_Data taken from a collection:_
^^^^^^^^
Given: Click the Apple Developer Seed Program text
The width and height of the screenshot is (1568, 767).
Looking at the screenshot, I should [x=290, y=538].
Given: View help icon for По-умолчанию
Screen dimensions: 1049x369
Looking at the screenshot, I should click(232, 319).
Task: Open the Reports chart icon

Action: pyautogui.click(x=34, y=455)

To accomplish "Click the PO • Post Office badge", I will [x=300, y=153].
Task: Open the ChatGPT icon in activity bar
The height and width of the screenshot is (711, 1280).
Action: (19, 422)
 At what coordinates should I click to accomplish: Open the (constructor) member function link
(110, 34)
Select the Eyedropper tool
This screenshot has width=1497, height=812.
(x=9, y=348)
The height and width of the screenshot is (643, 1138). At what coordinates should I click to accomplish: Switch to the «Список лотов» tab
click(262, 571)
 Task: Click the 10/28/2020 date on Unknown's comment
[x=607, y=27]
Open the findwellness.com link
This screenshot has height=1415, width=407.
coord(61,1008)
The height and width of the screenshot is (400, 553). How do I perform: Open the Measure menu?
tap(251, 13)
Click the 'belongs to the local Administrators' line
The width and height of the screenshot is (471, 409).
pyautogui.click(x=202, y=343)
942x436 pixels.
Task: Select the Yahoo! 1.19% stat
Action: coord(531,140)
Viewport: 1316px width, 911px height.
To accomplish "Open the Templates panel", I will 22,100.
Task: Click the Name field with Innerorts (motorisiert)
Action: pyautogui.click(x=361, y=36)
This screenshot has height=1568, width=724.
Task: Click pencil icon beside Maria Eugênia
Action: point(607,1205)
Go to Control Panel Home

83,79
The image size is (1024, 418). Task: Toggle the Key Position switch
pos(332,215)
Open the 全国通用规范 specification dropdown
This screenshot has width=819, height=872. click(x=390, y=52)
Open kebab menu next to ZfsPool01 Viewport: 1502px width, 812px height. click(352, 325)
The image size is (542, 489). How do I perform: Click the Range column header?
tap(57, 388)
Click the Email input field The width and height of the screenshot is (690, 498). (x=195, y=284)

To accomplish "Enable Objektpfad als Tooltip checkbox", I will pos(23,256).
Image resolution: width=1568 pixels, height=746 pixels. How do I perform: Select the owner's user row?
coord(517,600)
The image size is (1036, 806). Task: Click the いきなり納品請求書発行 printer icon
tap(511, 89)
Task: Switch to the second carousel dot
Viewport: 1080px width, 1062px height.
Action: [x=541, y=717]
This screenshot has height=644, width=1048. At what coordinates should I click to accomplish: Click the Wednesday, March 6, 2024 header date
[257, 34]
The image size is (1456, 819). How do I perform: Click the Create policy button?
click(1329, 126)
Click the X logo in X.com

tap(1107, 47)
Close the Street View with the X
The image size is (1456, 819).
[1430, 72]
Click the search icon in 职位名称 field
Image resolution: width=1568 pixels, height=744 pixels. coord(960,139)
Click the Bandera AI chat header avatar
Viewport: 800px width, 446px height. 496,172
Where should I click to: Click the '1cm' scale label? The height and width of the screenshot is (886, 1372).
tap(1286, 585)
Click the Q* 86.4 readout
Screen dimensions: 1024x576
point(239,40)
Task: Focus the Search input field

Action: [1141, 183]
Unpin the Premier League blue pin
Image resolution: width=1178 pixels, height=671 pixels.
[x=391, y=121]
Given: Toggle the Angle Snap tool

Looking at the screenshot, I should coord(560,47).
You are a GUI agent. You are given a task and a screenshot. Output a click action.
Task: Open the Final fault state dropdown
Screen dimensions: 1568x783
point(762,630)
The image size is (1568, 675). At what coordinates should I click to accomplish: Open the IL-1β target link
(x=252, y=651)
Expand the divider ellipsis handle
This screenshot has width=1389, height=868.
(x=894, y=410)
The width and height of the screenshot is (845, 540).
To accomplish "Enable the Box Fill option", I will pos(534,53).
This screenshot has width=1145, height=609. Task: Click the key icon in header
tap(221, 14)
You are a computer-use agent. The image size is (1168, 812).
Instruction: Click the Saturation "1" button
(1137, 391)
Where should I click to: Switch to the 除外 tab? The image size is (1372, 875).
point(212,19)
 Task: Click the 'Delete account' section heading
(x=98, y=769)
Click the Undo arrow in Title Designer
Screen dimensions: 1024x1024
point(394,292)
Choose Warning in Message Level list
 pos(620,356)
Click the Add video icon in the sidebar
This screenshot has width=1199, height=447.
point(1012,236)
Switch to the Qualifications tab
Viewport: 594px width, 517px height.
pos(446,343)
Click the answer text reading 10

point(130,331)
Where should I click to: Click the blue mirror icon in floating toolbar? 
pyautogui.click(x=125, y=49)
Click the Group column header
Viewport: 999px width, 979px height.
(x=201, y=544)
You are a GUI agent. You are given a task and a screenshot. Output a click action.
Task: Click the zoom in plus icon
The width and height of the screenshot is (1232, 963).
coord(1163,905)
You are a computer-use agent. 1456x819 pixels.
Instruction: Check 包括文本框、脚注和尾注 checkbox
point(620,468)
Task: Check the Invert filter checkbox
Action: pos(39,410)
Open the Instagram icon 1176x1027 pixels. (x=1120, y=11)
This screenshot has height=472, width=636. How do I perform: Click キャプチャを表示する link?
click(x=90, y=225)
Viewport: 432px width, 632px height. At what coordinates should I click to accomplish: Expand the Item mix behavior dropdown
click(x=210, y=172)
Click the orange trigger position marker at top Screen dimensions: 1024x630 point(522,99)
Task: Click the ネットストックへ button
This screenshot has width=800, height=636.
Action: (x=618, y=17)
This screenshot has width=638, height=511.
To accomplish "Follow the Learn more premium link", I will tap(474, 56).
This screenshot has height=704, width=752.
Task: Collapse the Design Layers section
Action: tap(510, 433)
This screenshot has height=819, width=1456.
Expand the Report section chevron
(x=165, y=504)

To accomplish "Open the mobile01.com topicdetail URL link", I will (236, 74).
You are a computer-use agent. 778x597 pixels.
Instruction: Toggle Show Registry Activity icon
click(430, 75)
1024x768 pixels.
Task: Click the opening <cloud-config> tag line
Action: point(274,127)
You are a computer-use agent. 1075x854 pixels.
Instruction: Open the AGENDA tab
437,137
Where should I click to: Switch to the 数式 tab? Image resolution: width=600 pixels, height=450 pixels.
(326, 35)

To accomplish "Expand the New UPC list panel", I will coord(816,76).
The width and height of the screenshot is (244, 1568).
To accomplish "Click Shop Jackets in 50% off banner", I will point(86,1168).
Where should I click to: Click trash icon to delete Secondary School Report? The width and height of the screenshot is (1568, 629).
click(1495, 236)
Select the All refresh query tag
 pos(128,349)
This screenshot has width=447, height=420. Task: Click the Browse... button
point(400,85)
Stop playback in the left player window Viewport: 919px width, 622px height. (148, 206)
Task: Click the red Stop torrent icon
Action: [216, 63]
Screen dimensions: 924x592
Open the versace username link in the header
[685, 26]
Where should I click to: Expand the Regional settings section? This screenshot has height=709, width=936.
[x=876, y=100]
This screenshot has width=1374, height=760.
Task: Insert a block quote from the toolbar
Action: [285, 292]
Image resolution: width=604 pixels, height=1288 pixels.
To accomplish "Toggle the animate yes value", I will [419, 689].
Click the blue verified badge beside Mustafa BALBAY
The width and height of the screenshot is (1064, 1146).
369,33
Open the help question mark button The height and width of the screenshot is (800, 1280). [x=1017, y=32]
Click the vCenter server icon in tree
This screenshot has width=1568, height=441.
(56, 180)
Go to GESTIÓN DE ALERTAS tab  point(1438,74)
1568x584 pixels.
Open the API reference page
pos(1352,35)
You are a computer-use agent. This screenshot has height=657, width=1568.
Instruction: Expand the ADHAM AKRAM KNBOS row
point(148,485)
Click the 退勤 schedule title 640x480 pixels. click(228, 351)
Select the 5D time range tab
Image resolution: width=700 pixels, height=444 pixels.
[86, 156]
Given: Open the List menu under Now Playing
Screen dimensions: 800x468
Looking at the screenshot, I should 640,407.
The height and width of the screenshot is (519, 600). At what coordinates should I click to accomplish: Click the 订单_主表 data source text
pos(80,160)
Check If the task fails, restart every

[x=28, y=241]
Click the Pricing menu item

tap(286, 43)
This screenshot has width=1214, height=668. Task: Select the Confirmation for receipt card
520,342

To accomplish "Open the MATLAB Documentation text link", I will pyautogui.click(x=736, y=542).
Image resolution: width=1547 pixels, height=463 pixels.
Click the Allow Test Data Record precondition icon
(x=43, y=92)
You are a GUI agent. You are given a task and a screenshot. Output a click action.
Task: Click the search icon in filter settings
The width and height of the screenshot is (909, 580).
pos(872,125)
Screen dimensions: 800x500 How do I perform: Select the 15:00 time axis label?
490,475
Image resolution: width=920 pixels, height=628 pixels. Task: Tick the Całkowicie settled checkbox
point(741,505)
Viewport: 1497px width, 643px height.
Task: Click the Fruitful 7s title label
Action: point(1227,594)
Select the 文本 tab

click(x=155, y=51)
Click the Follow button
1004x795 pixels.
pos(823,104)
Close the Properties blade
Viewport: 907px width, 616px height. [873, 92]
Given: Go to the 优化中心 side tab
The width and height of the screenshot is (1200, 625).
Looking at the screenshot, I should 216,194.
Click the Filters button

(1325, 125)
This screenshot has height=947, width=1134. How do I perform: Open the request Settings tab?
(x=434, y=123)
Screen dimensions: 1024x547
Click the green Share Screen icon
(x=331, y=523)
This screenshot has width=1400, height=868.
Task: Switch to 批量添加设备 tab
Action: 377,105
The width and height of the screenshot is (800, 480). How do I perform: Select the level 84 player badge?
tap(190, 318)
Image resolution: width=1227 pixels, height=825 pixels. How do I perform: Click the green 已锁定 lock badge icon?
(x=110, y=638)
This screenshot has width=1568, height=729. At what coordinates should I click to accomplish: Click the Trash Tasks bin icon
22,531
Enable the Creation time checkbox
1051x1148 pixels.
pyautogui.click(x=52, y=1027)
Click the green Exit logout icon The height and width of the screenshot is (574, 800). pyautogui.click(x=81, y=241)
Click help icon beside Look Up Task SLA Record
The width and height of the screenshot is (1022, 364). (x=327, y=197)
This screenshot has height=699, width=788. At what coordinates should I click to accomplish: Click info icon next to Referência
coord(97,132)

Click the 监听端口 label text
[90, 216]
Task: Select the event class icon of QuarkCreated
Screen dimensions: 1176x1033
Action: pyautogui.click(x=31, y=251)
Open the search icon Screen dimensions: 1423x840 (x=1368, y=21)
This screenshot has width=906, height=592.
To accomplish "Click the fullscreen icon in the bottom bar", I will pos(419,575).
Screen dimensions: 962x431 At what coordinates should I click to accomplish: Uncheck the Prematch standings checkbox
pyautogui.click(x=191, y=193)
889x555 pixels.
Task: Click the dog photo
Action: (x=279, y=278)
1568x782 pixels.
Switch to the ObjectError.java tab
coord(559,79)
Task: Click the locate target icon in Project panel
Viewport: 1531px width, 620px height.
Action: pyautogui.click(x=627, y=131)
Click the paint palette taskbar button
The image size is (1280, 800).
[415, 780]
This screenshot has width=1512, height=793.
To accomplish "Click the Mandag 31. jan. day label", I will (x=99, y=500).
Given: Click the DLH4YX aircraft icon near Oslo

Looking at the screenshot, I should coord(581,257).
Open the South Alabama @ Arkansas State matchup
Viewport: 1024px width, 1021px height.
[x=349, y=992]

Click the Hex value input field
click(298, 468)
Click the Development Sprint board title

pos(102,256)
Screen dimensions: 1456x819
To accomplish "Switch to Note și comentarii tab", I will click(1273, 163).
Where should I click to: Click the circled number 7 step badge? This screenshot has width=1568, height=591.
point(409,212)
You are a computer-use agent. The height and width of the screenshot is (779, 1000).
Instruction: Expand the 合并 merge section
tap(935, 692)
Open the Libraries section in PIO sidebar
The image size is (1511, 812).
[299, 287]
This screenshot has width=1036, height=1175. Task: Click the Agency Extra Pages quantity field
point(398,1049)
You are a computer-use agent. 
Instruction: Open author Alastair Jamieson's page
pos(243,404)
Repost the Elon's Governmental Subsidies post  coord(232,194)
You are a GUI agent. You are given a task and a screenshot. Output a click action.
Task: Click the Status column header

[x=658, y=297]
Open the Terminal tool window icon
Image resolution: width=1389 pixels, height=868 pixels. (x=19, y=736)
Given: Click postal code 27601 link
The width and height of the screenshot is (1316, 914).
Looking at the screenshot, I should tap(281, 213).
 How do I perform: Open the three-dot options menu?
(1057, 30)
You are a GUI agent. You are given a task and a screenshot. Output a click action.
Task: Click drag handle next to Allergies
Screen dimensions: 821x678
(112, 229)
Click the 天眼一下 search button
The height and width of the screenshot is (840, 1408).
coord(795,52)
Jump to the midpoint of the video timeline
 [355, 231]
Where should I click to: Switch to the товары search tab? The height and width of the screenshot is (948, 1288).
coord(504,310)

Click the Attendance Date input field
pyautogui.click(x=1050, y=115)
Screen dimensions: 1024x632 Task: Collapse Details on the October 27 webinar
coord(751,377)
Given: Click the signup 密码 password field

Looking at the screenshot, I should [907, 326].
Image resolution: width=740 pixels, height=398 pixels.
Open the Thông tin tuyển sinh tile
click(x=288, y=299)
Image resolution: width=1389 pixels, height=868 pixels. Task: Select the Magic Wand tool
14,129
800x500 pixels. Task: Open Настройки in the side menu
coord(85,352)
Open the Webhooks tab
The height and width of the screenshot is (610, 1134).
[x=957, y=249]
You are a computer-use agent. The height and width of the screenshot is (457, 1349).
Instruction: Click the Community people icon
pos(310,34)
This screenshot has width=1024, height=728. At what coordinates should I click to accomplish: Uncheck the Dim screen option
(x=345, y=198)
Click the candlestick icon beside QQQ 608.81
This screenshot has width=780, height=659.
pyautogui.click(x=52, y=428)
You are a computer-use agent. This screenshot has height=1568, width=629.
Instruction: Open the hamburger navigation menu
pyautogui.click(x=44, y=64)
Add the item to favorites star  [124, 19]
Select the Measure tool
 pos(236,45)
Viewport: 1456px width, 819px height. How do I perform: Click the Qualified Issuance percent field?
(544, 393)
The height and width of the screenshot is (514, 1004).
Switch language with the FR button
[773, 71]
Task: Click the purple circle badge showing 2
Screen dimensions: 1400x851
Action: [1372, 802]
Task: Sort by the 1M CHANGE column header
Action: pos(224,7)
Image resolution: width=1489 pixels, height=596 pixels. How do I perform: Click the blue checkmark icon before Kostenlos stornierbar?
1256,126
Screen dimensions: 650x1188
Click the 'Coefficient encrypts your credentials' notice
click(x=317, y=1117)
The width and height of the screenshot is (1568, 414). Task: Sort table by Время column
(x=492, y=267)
^^^^^^^^
_Given task:_
Rewrite the material from the line containing "Image resolution: width=1547" through the line containing "pos(872,125)", inclusive, changing "precondition" to "prerequisite" and leaving everything else unchanged.

_Written response:_
Image resolution: width=1547 pixels, height=463 pixels.
Click the Allow Test Data Record prerequisite icon
(x=43, y=92)
You are a GUI agent. You are given a task and a screenshot. Output a click action.
Task: Click the search icon in filter settings
The width and height of the screenshot is (909, 580).
pos(872,125)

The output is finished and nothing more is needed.